The Gender Gap: Findings in Women
Interestingly, the study found no significant associations between sex hormones (testosterone, SHBG, or estradiol) and cardiovascular events in women. This lack of association persisted even after adjusting for weight loss and other metabolic variables. These results underscore the fundamental biological differences in how sex hormones mediate cardiovascular risk between the sexes. In women with T2D, especially post-menopausal women who made up a large portion of the cohort, other factors such as the loss of endogenous estrogen’s protective effects or the specific impact of insulin resistance on the female vasculature may override the predictive value of circulating hormone levels measured in this study.

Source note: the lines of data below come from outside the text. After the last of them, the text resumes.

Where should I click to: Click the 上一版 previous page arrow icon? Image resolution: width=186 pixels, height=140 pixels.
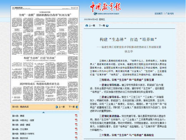pyautogui.click(x=57, y=107)
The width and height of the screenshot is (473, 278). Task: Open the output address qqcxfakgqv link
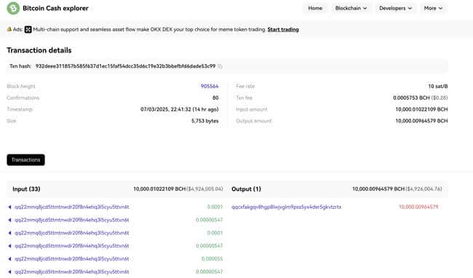(286, 207)
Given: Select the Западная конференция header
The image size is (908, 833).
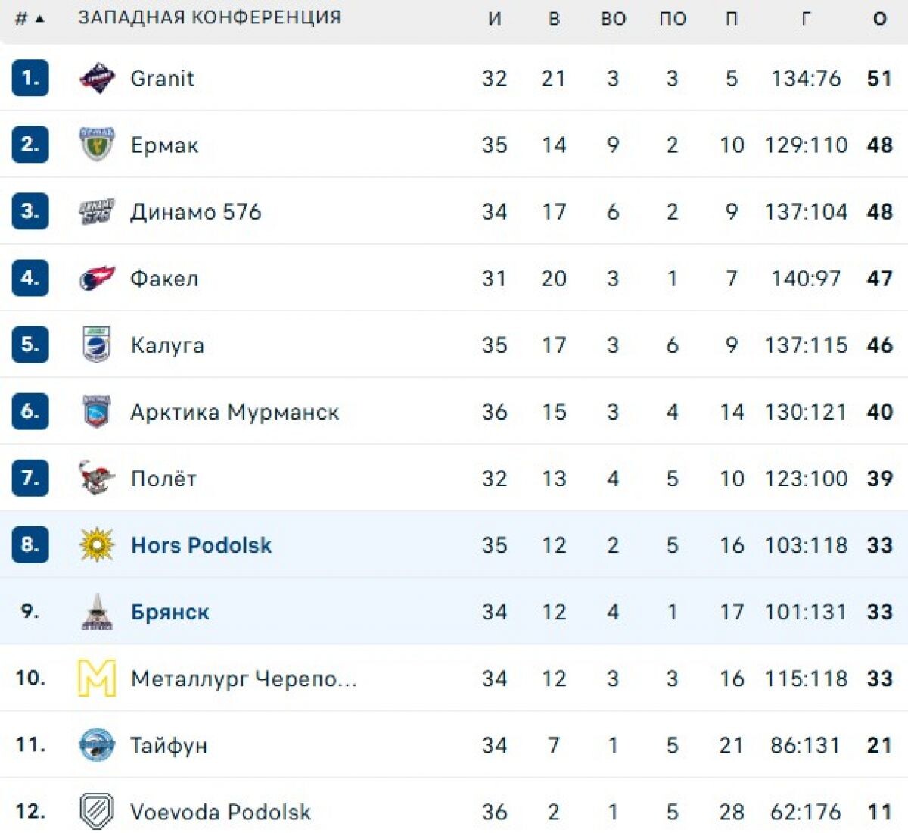Looking at the screenshot, I should pyautogui.click(x=210, y=17).
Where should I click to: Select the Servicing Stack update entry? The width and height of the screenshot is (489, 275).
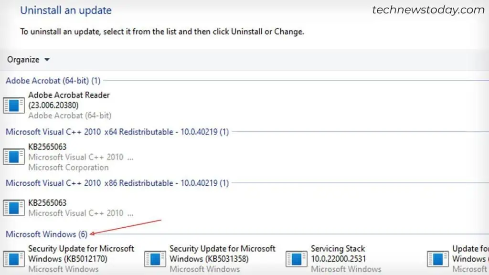coord(338,254)
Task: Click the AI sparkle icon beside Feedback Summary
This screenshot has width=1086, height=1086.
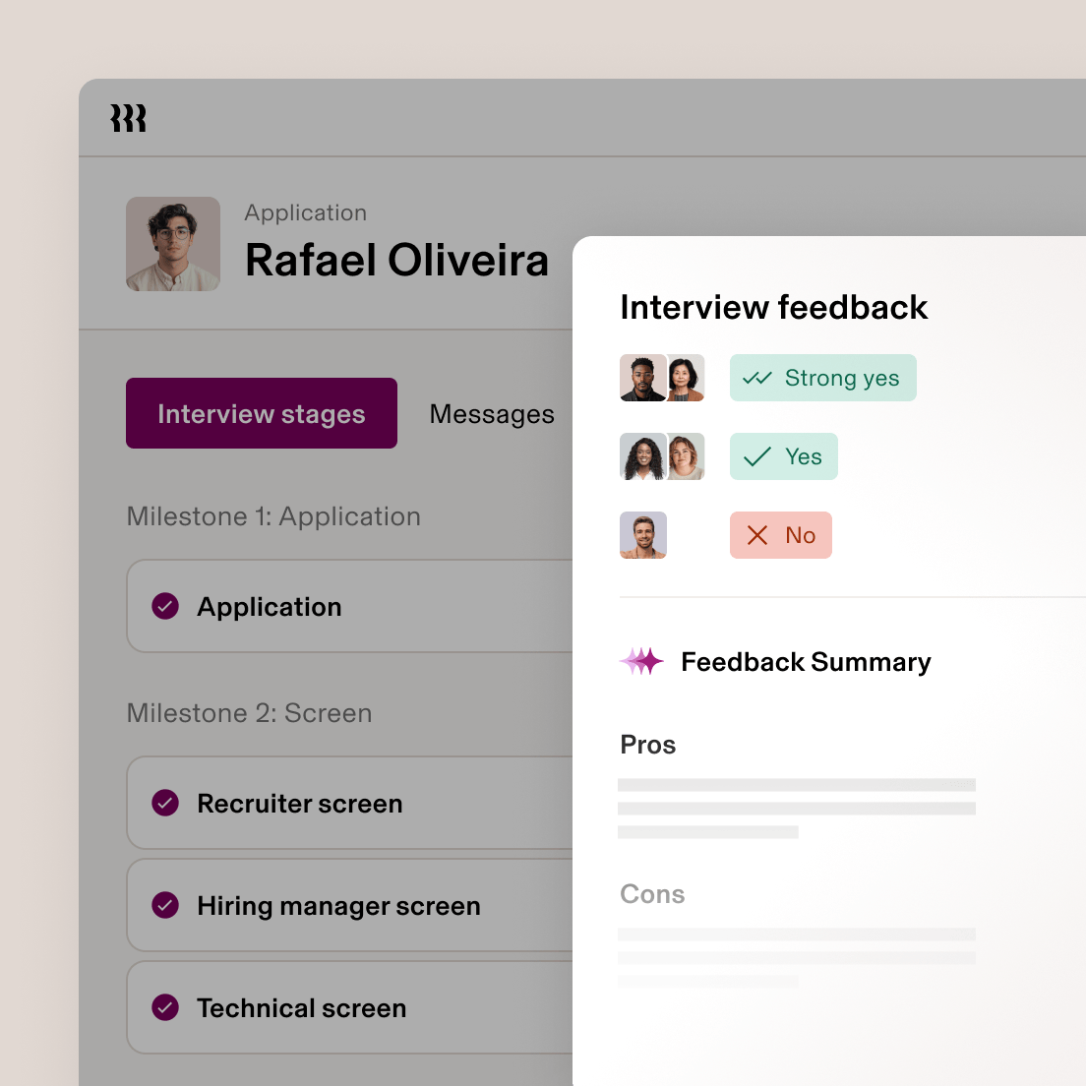Action: (x=640, y=661)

Expert Commentary and Clinical Implications
The Look AHEAD findings suggest that for men with T2D, the hormonal profile is not static but interacts dynamically with lifestyle changes. Clinicians should view low baseline testosterone and low SHBG as red flags for elevated CV risk. The data also suggests that weight loss is the primary driver of hormonal normalization. When weight loss is achieved, the subsequent rise in SHBG serves as a favorable prognostic indicator. For men struggling to lose weight, the rise in estradiol may be a marker of an adverse metabolic state that requires more aggressive cardiovascular risk management.
However, some caution is warranted. While higher testosterone is associated with lower risk, this observational study does not prove that testosterone replacement therapy (TRT) will reduce CV events in this population. The TRAVERSE trial recently showed the safety of TRT in men with hypogonadism, but the specific benefit for CV risk reduction in T2D patients requires further targeted clinical trials. Furthermore, the study’s reliance on total testosterone rather than free testosterone (the biologically active fraction) may be a limitation, although total testosterone remains the standard clinical measure.
Conclusion
The study by Gisinger et al. clarifies the sex-specific nature of cardiovascular risk in type 2 diabetes. In men, the hormonal axis—encompassing testosterone, SHBG, and estradiol—is a potent predictor of cardiovascular health, particularly when viewed through the lens of weight loss success. For women, the drivers of cardiovascular risk appear to be independent of these specific hormonal measures, necessitating different investigative approaches. These findings advocate for a personalized, sex-aware approach to diabetes management, where hormonal monitoring could potentially refine risk stratification and motivate lifestyle interventions.
Funding and References
The Look AHEAD trial was funded by the National Institutes of Health (NIH), including the National Institute of Diabetes and Digestive and Kidney Diseases (NIDDK). Additional support was provided by the Centers for Disease Control and Prevention (CDC).
References:
1. Gisinger T, He JH, Oyeka CP, et al. Sex Hormones and Cardiovascular Risk in Type 2 Diabetes: Cohort Study of the Look AHEAD Trial. Diabetes Care. 2026;49(3):497-501. PMID: 41582527.
2. Look AHEAD Research Group. Cardiovascular effects of intensive lifestyle intervention in type 2 diabetes. N Engl J Med. 2013;369(2):145-154.
3. Lincoff AM, et al. Cardiovascular Safety of Testosterone-Replacement Therapy. N Engl J Med. 2023;389(2):107-117.